PROBLEM STATEMENT: Format the records below as a numbered list. Begin at the line that contains "Task: Open options", stop after the line that contains "1215x809 pixels. coord(73,18)", and leave out blank lines and the pictures.

----- PROVIDED MATERIAL

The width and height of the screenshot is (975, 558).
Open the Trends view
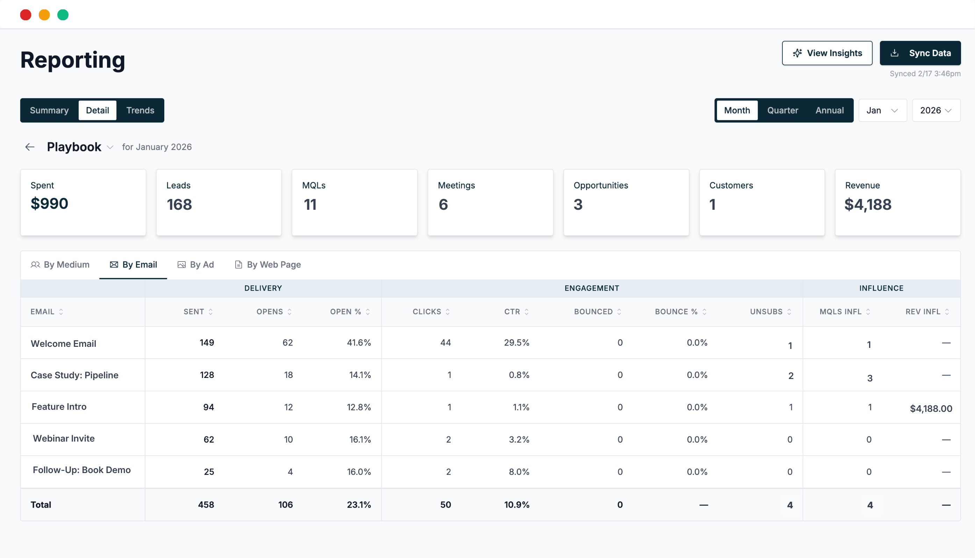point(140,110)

----------
----- PROVIDED MATERIAL

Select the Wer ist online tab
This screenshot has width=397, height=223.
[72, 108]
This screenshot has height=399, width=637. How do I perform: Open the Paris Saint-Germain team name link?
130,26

----------
----- PROVIDED MATERIAL

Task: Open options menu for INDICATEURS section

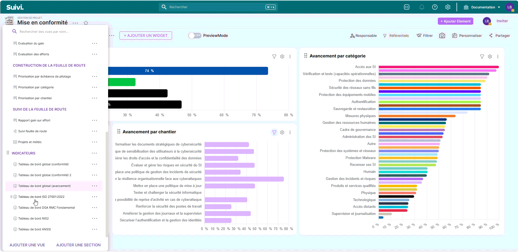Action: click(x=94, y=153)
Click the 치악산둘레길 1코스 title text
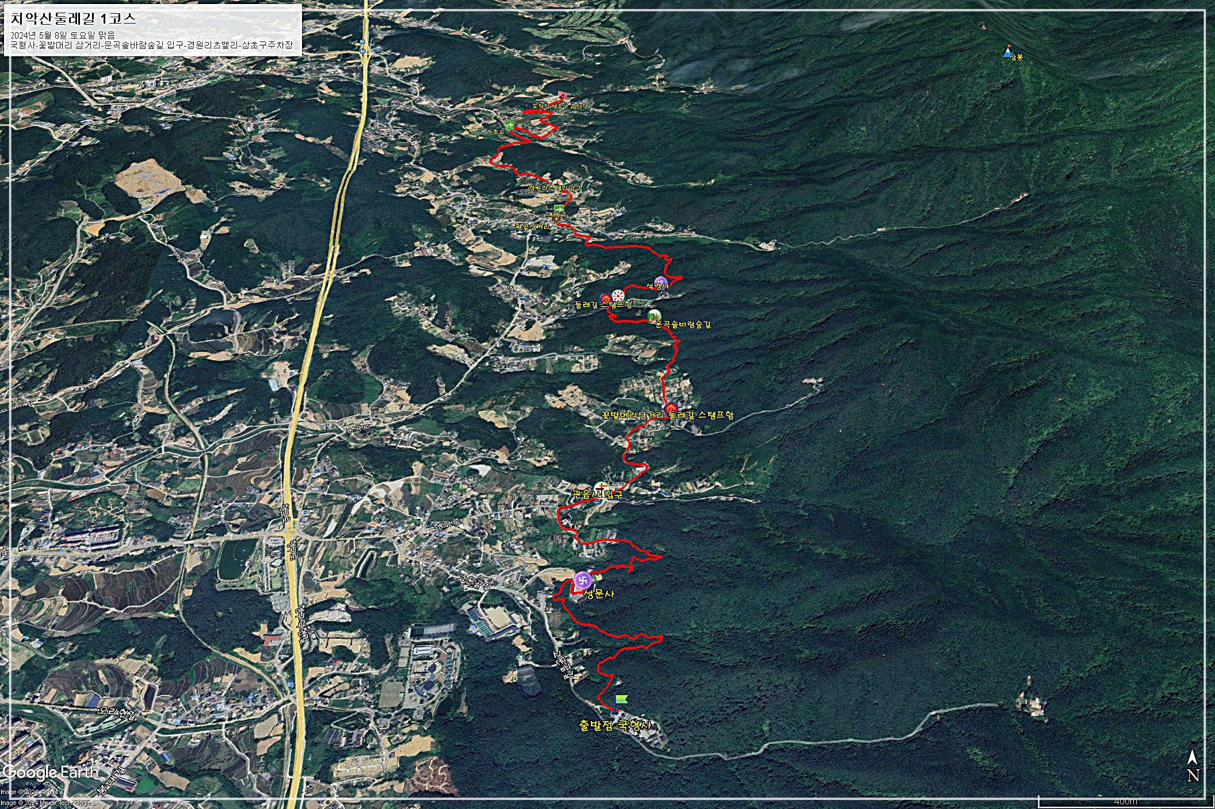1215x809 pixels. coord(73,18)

----------

SOLUTION FOR THIS PROBLEM:
1. Task: Open options menu for INDICATEURS section
2. Action: click(x=94, y=153)
3. Click the 치악산둘레길 1코스 title text
4. 1215x809 pixels. coord(73,18)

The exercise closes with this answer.